== Your objective ==
Render every line of the rows below as a numbered list, omitting blank lines and leaving out the pictures.

== Provided material ==
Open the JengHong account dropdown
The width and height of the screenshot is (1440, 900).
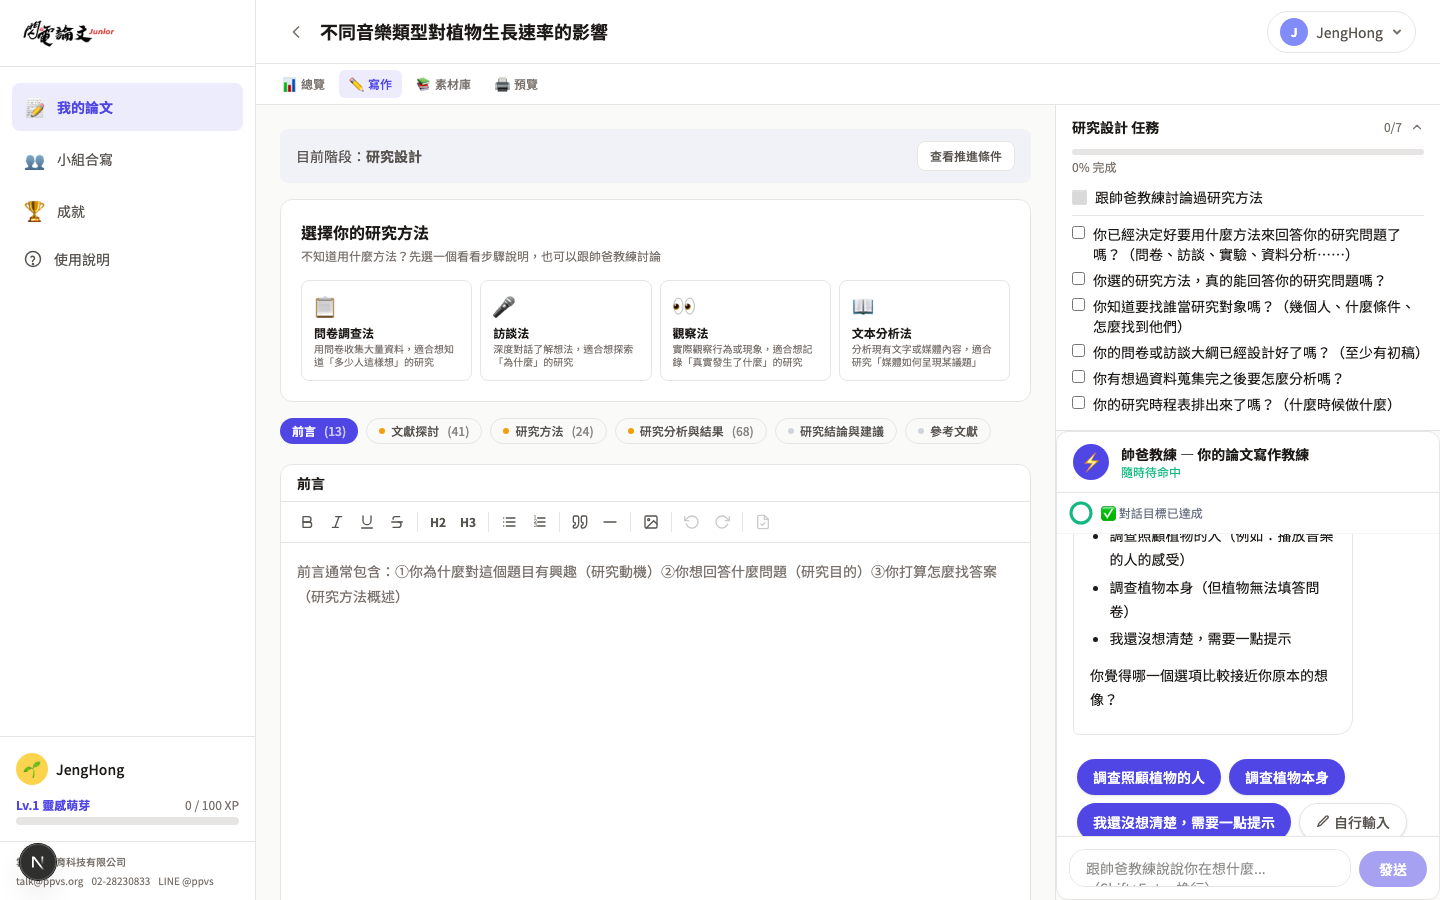coord(1341,32)
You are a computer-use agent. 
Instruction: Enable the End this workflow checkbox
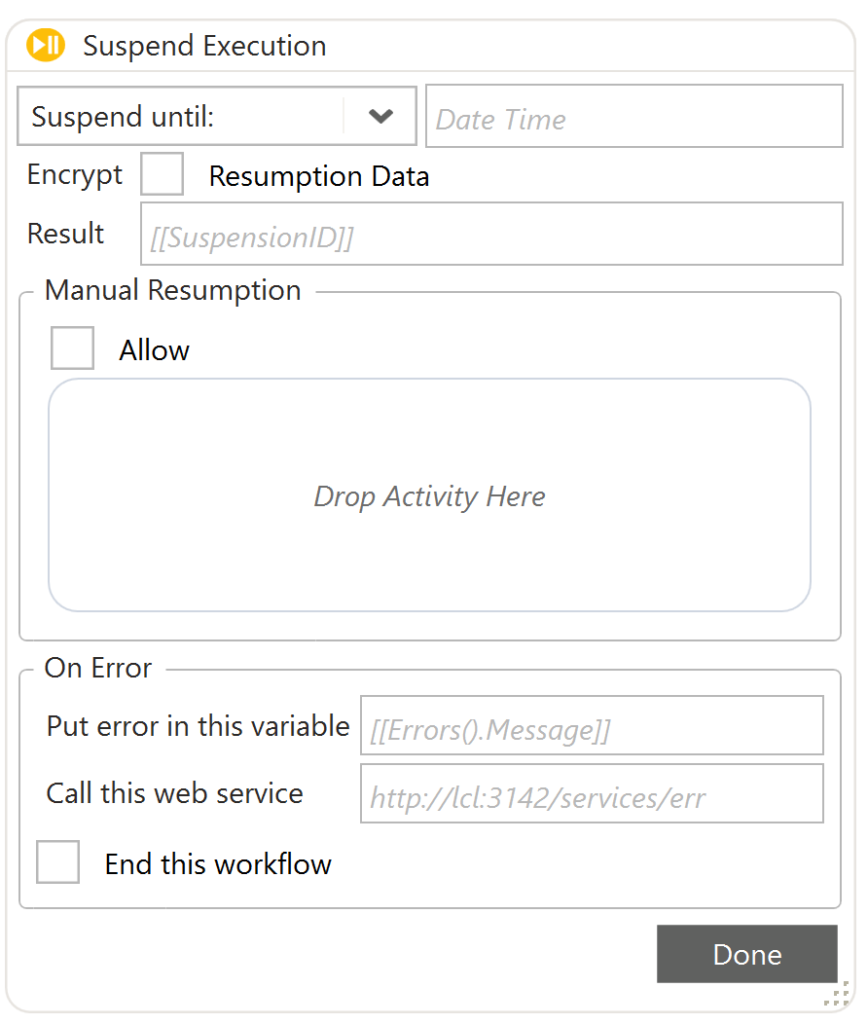click(57, 863)
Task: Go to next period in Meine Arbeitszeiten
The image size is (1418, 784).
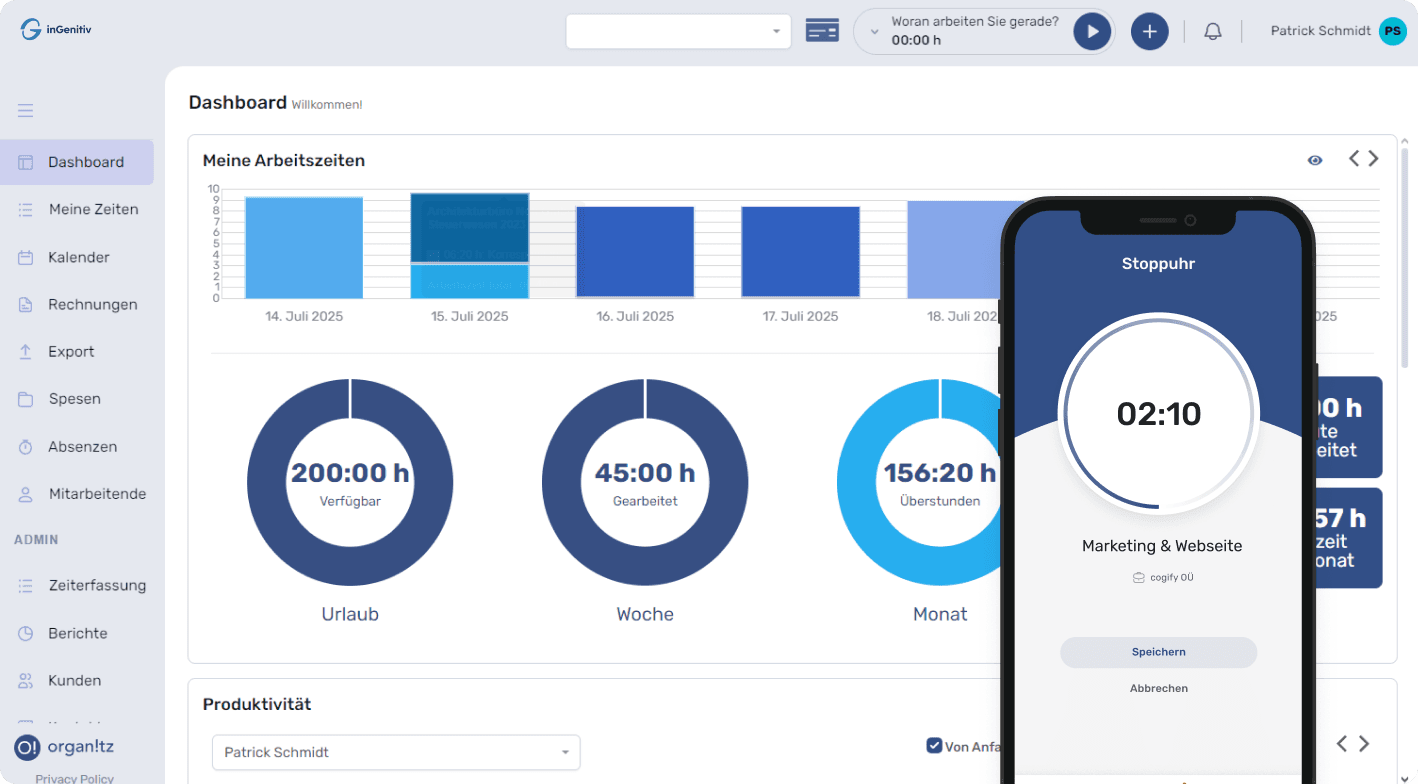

== Answer to the task ==
1. Open the JengHong account dropdown
2. The width and height of the screenshot is (1440, 900).
3. coord(1341,32)
4. You are a computer-use agent. 
5. Instruction: Enable the End this workflow checkbox
6. click(57, 863)
7. Task: Go to next period in Meine Arbeitszeiten
8. The image size is (1418, 784).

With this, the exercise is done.